--- Start EXTRACTED INFORMATION ---

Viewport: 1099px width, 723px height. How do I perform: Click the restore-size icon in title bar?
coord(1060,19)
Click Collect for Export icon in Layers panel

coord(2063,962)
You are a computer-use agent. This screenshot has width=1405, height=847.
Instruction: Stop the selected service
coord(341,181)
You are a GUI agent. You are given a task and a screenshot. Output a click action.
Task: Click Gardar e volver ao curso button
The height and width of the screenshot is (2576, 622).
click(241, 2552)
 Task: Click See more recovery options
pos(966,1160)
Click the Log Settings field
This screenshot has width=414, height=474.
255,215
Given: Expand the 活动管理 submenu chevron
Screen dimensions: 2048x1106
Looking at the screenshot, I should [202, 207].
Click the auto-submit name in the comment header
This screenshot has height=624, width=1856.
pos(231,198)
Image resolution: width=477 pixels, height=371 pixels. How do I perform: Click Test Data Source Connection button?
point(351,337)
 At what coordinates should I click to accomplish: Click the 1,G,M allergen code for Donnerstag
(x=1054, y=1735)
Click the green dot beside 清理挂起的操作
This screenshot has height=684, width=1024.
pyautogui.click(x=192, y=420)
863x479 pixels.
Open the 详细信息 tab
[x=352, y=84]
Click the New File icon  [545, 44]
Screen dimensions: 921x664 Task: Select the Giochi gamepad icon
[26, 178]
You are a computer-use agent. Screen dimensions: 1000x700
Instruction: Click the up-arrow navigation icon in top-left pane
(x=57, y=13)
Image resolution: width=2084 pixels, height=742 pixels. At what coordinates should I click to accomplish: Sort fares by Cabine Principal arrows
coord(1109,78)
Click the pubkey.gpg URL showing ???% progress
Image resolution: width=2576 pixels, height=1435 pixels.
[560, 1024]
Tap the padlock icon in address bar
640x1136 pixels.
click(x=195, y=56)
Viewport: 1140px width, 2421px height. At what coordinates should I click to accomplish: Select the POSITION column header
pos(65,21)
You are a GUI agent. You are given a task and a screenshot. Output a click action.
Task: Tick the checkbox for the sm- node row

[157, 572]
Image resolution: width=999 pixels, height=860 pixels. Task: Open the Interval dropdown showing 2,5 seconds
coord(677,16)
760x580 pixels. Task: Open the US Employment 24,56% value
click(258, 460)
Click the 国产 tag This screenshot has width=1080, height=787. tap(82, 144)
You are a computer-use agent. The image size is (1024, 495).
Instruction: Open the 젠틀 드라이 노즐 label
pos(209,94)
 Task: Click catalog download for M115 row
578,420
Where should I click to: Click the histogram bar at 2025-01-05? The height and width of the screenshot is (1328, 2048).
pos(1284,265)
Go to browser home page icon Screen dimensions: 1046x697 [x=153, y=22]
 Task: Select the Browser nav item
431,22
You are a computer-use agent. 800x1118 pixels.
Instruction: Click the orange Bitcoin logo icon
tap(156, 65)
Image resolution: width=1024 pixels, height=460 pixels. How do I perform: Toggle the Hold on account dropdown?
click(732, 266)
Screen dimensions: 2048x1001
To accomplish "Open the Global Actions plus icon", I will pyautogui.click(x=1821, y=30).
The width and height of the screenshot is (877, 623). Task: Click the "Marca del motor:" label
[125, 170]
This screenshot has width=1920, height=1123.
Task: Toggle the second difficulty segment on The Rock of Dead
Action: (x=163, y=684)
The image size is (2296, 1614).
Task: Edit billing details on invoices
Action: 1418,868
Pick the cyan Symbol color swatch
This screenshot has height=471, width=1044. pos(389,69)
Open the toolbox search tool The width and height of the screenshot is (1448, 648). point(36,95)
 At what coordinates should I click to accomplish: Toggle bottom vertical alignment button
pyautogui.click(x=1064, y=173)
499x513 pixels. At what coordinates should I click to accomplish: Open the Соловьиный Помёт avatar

--- End EXTRACTED INFORMATION ---

Give the material above as a Markdown table with the columns Row and Line, numbering each non-blank line in order and leaving out blank lines.

| Row | Line |
|---|---|
| 1 | Viewport: 1099px width, 723px height. How do I perform: Click the restore-size icon in title bar? |
| 2 | coord(1060,19) |
| 3 | Click Collect for Export icon in Layers panel |
| 4 | coord(2063,962) |
| 5 | You are a computer-use agent. This screenshot has width=1405, height=847. |
| 6 | Instruction: Stop the selected service |
| 7 | coord(341,181) |
| 8 | You are a GUI agent. You are given a task and a screenshot. Output a click action. |
| 9 | Task: Click Gardar e volver ao curso button |
| 10 | The height and width of the screenshot is (2576, 622). |
| 11 | click(241, 2552) |
| 12 |  Task: Click See more recovery options |
| 13 | pos(966,1160) |
| 14 | Click the Log Settings field |
| 15 | This screenshot has width=414, height=474. |
| 16 | 255,215 |
| 17 | Given: Expand the 活动管理 submenu chevron |
| 18 | Screen dimensions: 2048x1106 |
| 19 | Looking at the screenshot, I should [202, 207]. |
| 20 | Click the auto-submit name in the comment header |
| 21 | This screenshot has height=624, width=1856. |
| 22 | pos(231,198) |
| 23 | Image resolution: width=477 pixels, height=371 pixels. How do I perform: Click Test Data Source Connection button? |
| 24 | point(351,337) |
| 25 |  At what coordinates should I click to accomplish: Click the 1,G,M allergen code for Donnerstag |
| 26 | (x=1054, y=1735) |
| 27 | Click the green dot beside 清理挂起的操作 |
| 28 | This screenshot has height=684, width=1024. |
| 29 | pyautogui.click(x=192, y=420) |
| 30 | 863x479 pixels. |
| 31 | Open the 详细信息 tab |
| 32 | [x=352, y=84] |
| 33 | Click the New File icon  [545, 44] |
| 34 | Screen dimensions: 921x664 Task: Select the Giochi gamepad icon |
| 35 | [26, 178] |
| 36 | You are a computer-use agent. Screen dimensions: 1000x700 |
| 37 | Instruction: Click the up-arrow navigation icon in top-left pane |
| 38 | (x=57, y=13) |
| 39 | Image resolution: width=2084 pixels, height=742 pixels. At what coordinates should I click to accomplish: Sort fares by Cabine Principal arrows |
| 40 | coord(1109,78) |
| 41 | Click the pubkey.gpg URL showing ???% progress |
| 42 | Image resolution: width=2576 pixels, height=1435 pixels. |
| 43 | [560, 1024] |
| 44 | Tap the padlock icon in address bar |
| 45 | 640x1136 pixels. |
| 46 | click(x=195, y=56) |
| 47 | Viewport: 1140px width, 2421px height. At what coordinates should I click to accomplish: Select the POSITION column header |
| 48 | pos(65,21) |
| 49 | You are a GUI agent. You are given a task and a screenshot. Output a click action. |
| 50 | Task: Tick the checkbox for the sm- node row |
| 51 | [157, 572] |
| 52 | Image resolution: width=999 pixels, height=860 pixels. Task: Open the Interval dropdown showing 2,5 seconds |
| 53 | coord(677,16) |
| 54 | 760x580 pixels. Task: Open the US Employment 24,56% value |
| 55 | click(258, 460) |
| 56 | Click the 国产 tag This screenshot has width=1080, height=787. tap(82, 144) |
| 57 | You are a computer-use agent. The image size is (1024, 495). |
| 58 | Instruction: Open the 젠틀 드라이 노즐 label |
| 59 | pos(209,94) |
| 60 |  Task: Click catalog download for M115 row |
| 61 | 578,420 |
| 62 | Where should I click to: Click the histogram bar at 2025-01-05? The height and width of the screenshot is (1328, 2048). |
| 63 | pos(1284,265) |
| 64 | Go to browser home page icon Screen dimensions: 1046x697 [x=153, y=22] |
| 65 |  Task: Select the Browser nav item |
| 66 | 431,22 |
| 67 | You are a computer-use agent. 800x1118 pixels. |
| 68 | Instruction: Click the orange Bitcoin logo icon |
| 69 | tap(156, 65) |
| 70 | Image resolution: width=1024 pixels, height=460 pixels. How do I perform: Toggle the Hold on account dropdown? |
| 71 | click(732, 266) |
| 72 | Screen dimensions: 2048x1001 |
| 73 | To accomplish "Open the Global Actions plus icon", I will pyautogui.click(x=1821, y=30). |
| 74 | The width and height of the screenshot is (877, 623). Task: Click the "Marca del motor:" label |
| 75 | [125, 170] |
| 76 | This screenshot has width=1920, height=1123. |
| 77 | Task: Toggle the second difficulty segment on The Rock of Dead |
| 78 | Action: (x=163, y=684) |
| 79 | The image size is (2296, 1614). |
| 80 | Task: Edit billing details on invoices |
| 81 | Action: 1418,868 |
| 82 | Pick the cyan Symbol color swatch |
| 83 | This screenshot has height=471, width=1044. pos(389,69) |
| 84 | Open the toolbox search tool The width and height of the screenshot is (1448, 648). point(36,95) |
| 85 |  At what coordinates should I click to accomplish: Toggle bottom vertical alignment button |
| 86 | pyautogui.click(x=1064, y=173) |
| 87 | 499x513 pixels. At what coordinates should I click to accomplish: Open the Соловьиный Помёт avatar |